▶ _Items_:

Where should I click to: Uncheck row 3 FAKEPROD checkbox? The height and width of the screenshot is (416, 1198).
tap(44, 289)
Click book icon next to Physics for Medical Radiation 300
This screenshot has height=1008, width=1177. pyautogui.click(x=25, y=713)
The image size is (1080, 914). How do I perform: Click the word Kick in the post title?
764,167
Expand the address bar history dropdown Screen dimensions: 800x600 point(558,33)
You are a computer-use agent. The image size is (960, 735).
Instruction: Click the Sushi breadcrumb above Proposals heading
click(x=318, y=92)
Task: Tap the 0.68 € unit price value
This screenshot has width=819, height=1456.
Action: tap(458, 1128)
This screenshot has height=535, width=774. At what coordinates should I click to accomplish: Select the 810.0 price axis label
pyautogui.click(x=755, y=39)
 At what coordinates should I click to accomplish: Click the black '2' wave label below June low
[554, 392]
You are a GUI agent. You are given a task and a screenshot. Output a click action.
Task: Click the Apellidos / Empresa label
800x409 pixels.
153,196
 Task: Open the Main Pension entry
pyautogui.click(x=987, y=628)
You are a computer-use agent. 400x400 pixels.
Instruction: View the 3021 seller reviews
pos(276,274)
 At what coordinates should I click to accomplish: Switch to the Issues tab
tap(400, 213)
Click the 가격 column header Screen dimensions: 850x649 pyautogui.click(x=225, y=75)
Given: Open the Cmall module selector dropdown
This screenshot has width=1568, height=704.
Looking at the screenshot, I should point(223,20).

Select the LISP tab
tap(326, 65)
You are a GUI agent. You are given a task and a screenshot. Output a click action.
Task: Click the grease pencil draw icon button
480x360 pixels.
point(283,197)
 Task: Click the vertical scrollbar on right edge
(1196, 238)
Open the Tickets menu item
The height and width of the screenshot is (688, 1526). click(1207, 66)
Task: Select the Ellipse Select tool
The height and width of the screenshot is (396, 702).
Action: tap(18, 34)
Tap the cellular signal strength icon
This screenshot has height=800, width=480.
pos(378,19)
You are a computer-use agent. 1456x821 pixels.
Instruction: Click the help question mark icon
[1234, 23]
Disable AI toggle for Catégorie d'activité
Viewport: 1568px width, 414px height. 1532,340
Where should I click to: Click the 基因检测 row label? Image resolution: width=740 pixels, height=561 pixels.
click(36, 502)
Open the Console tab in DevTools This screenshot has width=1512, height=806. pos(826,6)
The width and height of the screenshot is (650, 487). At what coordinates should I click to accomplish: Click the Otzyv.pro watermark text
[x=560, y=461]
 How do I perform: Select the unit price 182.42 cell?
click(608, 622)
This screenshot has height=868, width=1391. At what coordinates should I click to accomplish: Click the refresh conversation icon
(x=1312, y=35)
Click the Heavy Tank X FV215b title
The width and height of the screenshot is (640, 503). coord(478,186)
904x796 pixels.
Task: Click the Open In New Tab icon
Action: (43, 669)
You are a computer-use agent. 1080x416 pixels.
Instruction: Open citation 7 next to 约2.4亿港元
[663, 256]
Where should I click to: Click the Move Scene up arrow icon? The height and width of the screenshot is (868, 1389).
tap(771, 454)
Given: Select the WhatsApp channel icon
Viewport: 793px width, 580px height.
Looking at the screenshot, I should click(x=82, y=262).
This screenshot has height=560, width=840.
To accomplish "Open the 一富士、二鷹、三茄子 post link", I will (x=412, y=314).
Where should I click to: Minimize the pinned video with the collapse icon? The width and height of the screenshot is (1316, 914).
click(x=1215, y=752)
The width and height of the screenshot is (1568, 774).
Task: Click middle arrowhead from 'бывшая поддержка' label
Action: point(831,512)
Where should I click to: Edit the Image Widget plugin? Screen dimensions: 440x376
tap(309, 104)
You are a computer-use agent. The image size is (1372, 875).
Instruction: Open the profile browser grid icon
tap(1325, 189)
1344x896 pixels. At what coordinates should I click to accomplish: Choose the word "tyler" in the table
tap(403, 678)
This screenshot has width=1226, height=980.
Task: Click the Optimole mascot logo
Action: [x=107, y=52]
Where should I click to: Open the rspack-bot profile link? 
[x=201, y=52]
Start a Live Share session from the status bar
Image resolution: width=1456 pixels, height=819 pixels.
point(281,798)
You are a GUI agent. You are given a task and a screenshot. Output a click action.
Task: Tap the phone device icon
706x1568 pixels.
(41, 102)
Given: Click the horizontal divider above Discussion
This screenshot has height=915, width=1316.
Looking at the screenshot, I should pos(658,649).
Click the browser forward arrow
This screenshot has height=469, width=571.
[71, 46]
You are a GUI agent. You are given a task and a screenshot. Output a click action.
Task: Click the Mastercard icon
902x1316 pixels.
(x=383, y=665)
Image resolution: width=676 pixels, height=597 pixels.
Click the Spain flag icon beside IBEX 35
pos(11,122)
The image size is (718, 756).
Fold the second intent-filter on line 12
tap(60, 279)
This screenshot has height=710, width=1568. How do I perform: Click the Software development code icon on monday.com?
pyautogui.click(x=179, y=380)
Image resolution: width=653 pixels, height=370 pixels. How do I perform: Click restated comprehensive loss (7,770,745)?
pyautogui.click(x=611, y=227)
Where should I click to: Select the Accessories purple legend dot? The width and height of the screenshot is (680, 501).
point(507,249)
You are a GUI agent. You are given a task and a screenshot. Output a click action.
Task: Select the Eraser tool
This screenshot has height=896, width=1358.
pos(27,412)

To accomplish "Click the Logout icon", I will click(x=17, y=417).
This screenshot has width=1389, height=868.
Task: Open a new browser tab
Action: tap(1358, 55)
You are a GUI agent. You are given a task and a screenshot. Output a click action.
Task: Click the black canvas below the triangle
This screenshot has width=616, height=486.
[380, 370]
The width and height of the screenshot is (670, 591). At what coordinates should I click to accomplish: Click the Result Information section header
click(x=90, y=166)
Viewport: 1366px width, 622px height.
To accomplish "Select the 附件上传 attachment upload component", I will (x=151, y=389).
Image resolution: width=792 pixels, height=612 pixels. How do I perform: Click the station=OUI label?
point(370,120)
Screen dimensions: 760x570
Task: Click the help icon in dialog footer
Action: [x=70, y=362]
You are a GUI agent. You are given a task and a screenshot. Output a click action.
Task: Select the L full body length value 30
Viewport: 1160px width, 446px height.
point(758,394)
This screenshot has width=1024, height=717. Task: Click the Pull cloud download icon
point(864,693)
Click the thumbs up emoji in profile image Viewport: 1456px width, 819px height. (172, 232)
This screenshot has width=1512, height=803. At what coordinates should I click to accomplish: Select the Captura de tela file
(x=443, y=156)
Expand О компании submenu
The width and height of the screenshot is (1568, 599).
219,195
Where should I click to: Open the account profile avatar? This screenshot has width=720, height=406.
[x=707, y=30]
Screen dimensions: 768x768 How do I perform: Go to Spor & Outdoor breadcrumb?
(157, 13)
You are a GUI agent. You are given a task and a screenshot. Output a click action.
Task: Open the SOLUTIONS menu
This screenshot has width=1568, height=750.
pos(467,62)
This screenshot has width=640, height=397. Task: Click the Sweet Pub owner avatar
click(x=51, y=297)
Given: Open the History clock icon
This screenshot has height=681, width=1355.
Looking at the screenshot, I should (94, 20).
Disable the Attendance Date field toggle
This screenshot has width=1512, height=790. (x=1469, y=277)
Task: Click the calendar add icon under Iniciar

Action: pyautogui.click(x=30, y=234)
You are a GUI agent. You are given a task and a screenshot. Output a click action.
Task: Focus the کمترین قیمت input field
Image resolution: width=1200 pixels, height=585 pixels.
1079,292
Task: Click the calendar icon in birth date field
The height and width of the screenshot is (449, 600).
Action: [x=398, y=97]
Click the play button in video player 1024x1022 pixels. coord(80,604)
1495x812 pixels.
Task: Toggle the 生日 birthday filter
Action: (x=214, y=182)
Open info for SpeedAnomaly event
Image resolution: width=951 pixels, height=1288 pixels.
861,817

▶ _Problem statement_: Please give back every one of the entries above, line for line and unchanged.

▶ _Exercise answer_:
Where should I click to: Uncheck row 3 FAKEPROD checkbox? The height and width of the screenshot is (416, 1198).
tap(44, 289)
Click book icon next to Physics for Medical Radiation 300
This screenshot has height=1008, width=1177. pyautogui.click(x=25, y=713)
The image size is (1080, 914). How do I perform: Click the word Kick in the post title?
764,167
Expand the address bar history dropdown Screen dimensions: 800x600 point(558,33)
You are a computer-use agent. The image size is (960, 735).
Instruction: Click the Sushi breadcrumb above Proposals heading
click(x=318, y=92)
Task: Tap the 0.68 € unit price value
This screenshot has width=819, height=1456.
Action: tap(458, 1128)
This screenshot has height=535, width=774. At what coordinates should I click to accomplish: Select the 810.0 price axis label
pyautogui.click(x=755, y=39)
 At what coordinates should I click to accomplish: Click the black '2' wave label below June low
[554, 392]
You are a GUI agent. You are given a task and a screenshot. Output a click action.
Task: Click the Apellidos / Empresa label
800x409 pixels.
153,196
 Task: Open the Main Pension entry
pyautogui.click(x=987, y=628)
You are a computer-use agent. 400x400 pixels.
Instruction: View the 3021 seller reviews
pos(276,274)
 At what coordinates should I click to accomplish: Switch to the Issues tab
tap(400, 213)
Click the 가격 column header Screen dimensions: 850x649 pyautogui.click(x=225, y=75)
Given: Open the Cmall module selector dropdown
This screenshot has width=1568, height=704.
Looking at the screenshot, I should point(223,20).

Select the LISP tab
tap(326, 65)
You are a GUI agent. You are given a task and a screenshot. Output a click action.
Task: Click the grease pencil draw icon button
480x360 pixels.
point(283,197)
 Task: Click the vertical scrollbar on right edge
(1196, 238)
Open the Tickets menu item
The height and width of the screenshot is (688, 1526). click(1207, 66)
Task: Select the Ellipse Select tool
The height and width of the screenshot is (396, 702).
Action: tap(18, 34)
Tap the cellular signal strength icon
This screenshot has height=800, width=480.
pos(378,19)
You are a computer-use agent. 1456x821 pixels.
Instruction: Click the help question mark icon
[1234, 23]
Disable AI toggle for Catégorie d'activité
Viewport: 1568px width, 414px height. 1532,340
Where should I click to: Click the 基因检测 row label? Image resolution: width=740 pixels, height=561 pixels.
click(36, 502)
Open the Console tab in DevTools This screenshot has width=1512, height=806. pos(826,6)
The width and height of the screenshot is (650, 487). At what coordinates should I click to accomplish: Click the Otzyv.pro watermark text
[x=560, y=461]
 How do I perform: Select the unit price 182.42 cell?
click(608, 622)
This screenshot has height=868, width=1391. At what coordinates should I click to accomplish: Click the refresh conversation icon
(x=1312, y=35)
Click the Heavy Tank X FV215b title
The width and height of the screenshot is (640, 503). coord(478,186)
904x796 pixels.
Task: Click the Open In New Tab icon
Action: (43, 669)
You are a computer-use agent. 1080x416 pixels.
Instruction: Open citation 7 next to 约2.4亿港元
[663, 256]
Where should I click to: Click the Move Scene up arrow icon? The height and width of the screenshot is (868, 1389).
tap(771, 454)
Given: Select the WhatsApp channel icon
Viewport: 793px width, 580px height.
Looking at the screenshot, I should click(x=82, y=262).
This screenshot has height=560, width=840.
To accomplish "Open the 一富士、二鷹、三茄子 post link", I will (x=412, y=314).
Where should I click to: Minimize the pinned video with the collapse icon? The width and height of the screenshot is (1316, 914).
click(x=1215, y=752)
The width and height of the screenshot is (1568, 774).
Task: Click middle arrowhead from 'бывшая поддержка' label
Action: point(831,512)
Where should I click to: Edit the Image Widget plugin? Screen dimensions: 440x376
tap(309, 104)
You are a computer-use agent. The image size is (1372, 875).
Instruction: Open the profile browser grid icon
tap(1325, 189)
1344x896 pixels. At what coordinates should I click to accomplish: Choose the word "tyler" in the table
tap(403, 678)
This screenshot has width=1226, height=980.
Task: Click the Optimole mascot logo
Action: [x=107, y=52]
Where should I click to: Open the rspack-bot profile link? 
[x=201, y=52]
Start a Live Share session from the status bar
Image resolution: width=1456 pixels, height=819 pixels.
point(281,798)
You are a GUI agent. You are given a task and a screenshot. Output a click action.
Task: Tap the phone device icon
706x1568 pixels.
(41, 102)
Given: Click the horizontal divider above Discussion
This screenshot has height=915, width=1316.
Looking at the screenshot, I should pos(658,649).
Click the browser forward arrow
This screenshot has height=469, width=571.
[71, 46]
You are a GUI agent. You are given a task and a screenshot. Output a click action.
Task: Click the Mastercard icon
902x1316 pixels.
(x=383, y=665)
Image resolution: width=676 pixels, height=597 pixels.
Click the Spain flag icon beside IBEX 35
pos(11,122)
The image size is (718, 756).
Fold the second intent-filter on line 12
tap(60, 279)
This screenshot has height=710, width=1568. How do I perform: Click the Software development code icon on monday.com?
pyautogui.click(x=179, y=380)
Image resolution: width=653 pixels, height=370 pixels. How do I perform: Click restated comprehensive loss (7,770,745)?
pyautogui.click(x=611, y=227)
Where should I click to: Select the Accessories purple legend dot? The width and height of the screenshot is (680, 501).
point(507,249)
You are a GUI agent. You are given a task and a screenshot. Output a click action.
Task: Select the Eraser tool
This screenshot has height=896, width=1358.
pos(27,412)

To accomplish "Click the Logout icon", I will click(x=17, y=417).
This screenshot has width=1389, height=868.
Task: Open a new browser tab
Action: tap(1358, 55)
You are a GUI agent. You are given a task and a screenshot. Output a click action.
Task: Click the black canvas below the triangle
This screenshot has width=616, height=486.
[380, 370]
The width and height of the screenshot is (670, 591). At what coordinates should I click to accomplish: Click the Result Information section header
click(x=90, y=166)
Viewport: 1366px width, 622px height.
To accomplish "Select the 附件上传 attachment upload component", I will (x=151, y=389).
Image resolution: width=792 pixels, height=612 pixels. How do I perform: Click the station=OUI label?
point(370,120)
Screen dimensions: 760x570
Task: Click the help icon in dialog footer
Action: [x=70, y=362]
You are a GUI agent. You are given a task and a screenshot. Output a click action.
Task: Select the L full body length value 30
Viewport: 1160px width, 446px height.
point(758,394)
This screenshot has width=1024, height=717. Task: Click the Pull cloud download icon
point(864,693)
Click the thumbs up emoji in profile image Viewport: 1456px width, 819px height. (172, 232)
This screenshot has width=1512, height=803. At what coordinates should I click to accomplish: Select the Captura de tela file
(x=443, y=156)
Expand О компании submenu
The width and height of the screenshot is (1568, 599).
219,195
Where should I click to: Open the account profile avatar? This screenshot has width=720, height=406.
[x=707, y=30]
Screen dimensions: 768x768 How do I perform: Go to Spor & Outdoor breadcrumb?
(157, 13)
You are a GUI agent. You are given a task and a screenshot. Output a click action.
Task: Open the SOLUTIONS menu
This screenshot has width=1568, height=750.
pos(467,62)
This screenshot has width=640, height=397. Task: Click the Sweet Pub owner avatar
click(x=51, y=297)
Given: Open the History clock icon
This screenshot has height=681, width=1355.
Looking at the screenshot, I should (94, 20).
Disable the Attendance Date field toggle
This screenshot has width=1512, height=790. (x=1469, y=277)
Task: Click the calendar add icon under Iniciar

Action: pyautogui.click(x=30, y=234)
You are a GUI agent. You are given a task and a screenshot. Output a click action.
Task: Focus the کمترین قیمت input field
Image resolution: width=1200 pixels, height=585 pixels.
1079,292
Task: Click the calendar icon in birth date field
The height and width of the screenshot is (449, 600).
Action: [x=398, y=97]
Click the play button in video player 1024x1022 pixels. coord(80,604)
1495x812 pixels.
Task: Toggle the 生日 birthday filter
Action: (x=214, y=182)
Open info for SpeedAnomaly event
Image resolution: width=951 pixels, height=1288 pixels.
861,817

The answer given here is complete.